Investigating Environmental Effects on Sediment Trapping and Binding by Microbial Mats

Polygonal microbial mats are found in in the intertidal zone of Little Ambergris Cay (LAC) in the Turks and Caicos Islands, a <2000-yr-old island composed mainly of ooid sand. They occur in locations both with and without mangroves. Mangroves play an important role in stabilizing and accumulating fine sediments, which contributes to protecting islands and coastlines as sea levels rise. Microbial mats can stabilize coarser, sand-sized sediment through trapping and binding, though it is not known how this contributes to island formation. We hypothesized that trapping and binding of sediment by microbial mats on LAC has contributed to the island’s formation during a period of net sea-level rise. We designed lab experiments to determine how quickly polygonal mats can trap and bind sediment in different experimental conditions: subtidal (fully subaqueous) without wave agitation and subtidal with wave agitation.
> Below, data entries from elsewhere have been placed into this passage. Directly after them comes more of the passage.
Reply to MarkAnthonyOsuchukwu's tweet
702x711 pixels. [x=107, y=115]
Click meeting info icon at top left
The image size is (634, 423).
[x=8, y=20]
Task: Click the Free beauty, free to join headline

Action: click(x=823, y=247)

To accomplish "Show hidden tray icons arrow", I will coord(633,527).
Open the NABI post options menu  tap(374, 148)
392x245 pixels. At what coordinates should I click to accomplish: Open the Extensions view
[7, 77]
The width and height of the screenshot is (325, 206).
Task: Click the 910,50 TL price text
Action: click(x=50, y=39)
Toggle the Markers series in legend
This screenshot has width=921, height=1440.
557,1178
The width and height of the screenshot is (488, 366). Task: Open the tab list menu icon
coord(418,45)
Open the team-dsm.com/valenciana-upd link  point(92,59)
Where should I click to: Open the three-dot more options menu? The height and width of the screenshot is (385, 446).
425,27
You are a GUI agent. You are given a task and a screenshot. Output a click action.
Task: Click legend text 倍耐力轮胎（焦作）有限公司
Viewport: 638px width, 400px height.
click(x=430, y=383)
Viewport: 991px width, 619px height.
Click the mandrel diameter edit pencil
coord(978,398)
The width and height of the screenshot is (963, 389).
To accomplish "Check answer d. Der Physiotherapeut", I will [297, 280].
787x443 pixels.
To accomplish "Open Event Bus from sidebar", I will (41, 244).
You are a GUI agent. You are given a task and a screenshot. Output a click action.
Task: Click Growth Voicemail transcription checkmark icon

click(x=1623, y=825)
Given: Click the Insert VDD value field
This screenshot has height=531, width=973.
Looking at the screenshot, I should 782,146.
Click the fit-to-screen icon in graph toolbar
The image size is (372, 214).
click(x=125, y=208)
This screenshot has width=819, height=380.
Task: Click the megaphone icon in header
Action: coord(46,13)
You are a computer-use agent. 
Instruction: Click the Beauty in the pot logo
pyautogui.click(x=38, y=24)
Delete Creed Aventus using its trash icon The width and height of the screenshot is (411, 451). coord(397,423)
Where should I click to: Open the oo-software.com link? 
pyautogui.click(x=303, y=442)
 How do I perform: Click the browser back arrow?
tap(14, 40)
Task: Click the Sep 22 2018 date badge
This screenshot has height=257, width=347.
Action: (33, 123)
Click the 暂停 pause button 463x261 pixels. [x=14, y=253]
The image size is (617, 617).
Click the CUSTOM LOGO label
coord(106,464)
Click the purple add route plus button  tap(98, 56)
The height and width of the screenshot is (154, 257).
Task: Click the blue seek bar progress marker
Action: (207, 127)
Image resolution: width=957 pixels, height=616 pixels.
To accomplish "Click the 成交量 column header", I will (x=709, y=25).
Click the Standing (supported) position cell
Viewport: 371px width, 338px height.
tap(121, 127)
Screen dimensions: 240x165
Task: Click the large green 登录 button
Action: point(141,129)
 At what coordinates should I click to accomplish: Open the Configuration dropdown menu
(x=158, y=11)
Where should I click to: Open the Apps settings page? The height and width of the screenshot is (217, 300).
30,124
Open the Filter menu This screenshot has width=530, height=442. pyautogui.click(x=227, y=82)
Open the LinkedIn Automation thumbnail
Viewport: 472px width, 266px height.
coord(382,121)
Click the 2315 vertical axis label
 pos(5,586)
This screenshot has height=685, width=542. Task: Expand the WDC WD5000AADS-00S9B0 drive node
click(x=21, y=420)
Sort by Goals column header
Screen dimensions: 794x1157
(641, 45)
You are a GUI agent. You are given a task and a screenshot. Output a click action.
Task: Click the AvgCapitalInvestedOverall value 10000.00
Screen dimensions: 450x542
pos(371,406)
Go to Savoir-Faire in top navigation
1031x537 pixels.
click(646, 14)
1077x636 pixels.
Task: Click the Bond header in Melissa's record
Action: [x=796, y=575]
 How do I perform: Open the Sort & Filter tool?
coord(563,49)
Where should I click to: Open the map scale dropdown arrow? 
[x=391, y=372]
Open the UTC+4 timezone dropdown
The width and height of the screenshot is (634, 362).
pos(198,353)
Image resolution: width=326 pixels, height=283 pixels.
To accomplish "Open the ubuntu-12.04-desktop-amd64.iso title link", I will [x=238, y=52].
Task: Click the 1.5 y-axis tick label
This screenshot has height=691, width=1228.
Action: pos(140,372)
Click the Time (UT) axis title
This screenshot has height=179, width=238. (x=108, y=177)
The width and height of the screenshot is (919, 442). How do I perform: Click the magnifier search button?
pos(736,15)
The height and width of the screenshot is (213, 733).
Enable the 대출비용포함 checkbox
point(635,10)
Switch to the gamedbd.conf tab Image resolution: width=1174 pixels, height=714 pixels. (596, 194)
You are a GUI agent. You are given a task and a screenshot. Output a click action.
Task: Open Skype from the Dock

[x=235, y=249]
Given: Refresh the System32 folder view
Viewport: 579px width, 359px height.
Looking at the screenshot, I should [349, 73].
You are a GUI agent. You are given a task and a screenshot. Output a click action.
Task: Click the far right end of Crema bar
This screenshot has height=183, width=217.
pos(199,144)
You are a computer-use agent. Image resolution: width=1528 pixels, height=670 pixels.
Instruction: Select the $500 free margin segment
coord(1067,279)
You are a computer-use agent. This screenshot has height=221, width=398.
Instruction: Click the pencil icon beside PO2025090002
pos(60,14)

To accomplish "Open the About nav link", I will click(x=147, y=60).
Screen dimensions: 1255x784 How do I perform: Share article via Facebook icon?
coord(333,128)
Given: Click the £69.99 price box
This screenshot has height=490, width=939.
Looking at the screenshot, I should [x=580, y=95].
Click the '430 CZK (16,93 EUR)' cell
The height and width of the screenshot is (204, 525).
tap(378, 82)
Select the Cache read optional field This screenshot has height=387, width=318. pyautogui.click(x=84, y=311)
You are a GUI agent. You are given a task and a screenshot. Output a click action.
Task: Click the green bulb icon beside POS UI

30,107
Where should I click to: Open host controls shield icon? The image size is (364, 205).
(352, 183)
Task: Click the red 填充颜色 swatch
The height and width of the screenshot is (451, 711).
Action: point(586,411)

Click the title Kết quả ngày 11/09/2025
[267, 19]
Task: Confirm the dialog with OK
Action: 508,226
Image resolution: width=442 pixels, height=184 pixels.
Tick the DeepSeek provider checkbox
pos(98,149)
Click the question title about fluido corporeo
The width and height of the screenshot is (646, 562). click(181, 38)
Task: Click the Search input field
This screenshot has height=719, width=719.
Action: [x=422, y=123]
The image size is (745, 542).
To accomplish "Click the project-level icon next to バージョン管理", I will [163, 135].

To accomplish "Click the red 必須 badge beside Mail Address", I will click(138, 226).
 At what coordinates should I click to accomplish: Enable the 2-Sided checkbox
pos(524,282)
Conditions were simulated in two different aquaria; mats were exposed to a 12-hour light cycle and submerged in artificial seawater. Ooid sand was added to the surface of replicate mat samples; mats were then incubated undisturbed for 8 hours. Ooid trapping and binding was characterized by imaging each mat hourly with a stereoscope for the next twelve hours, and thrice more in coming days. Each mat image was point counted to quantify how the proportion of ooids bound by cyanobacterial filaments increased over time. We found that in both environments, ooid loss occurred most rapidly in the first 5 hours of the experiment, and that filament growth occurred throughout the experiment. By the end of the experiment, there was more filament growth in the wave-agitated condition than the non-agitated condition. As the consequences of climate change continue to drive sea- level rise, microbial mat communities like those on LAC may be able to help protect islands by accumulating and stabilizing sediment rapidly.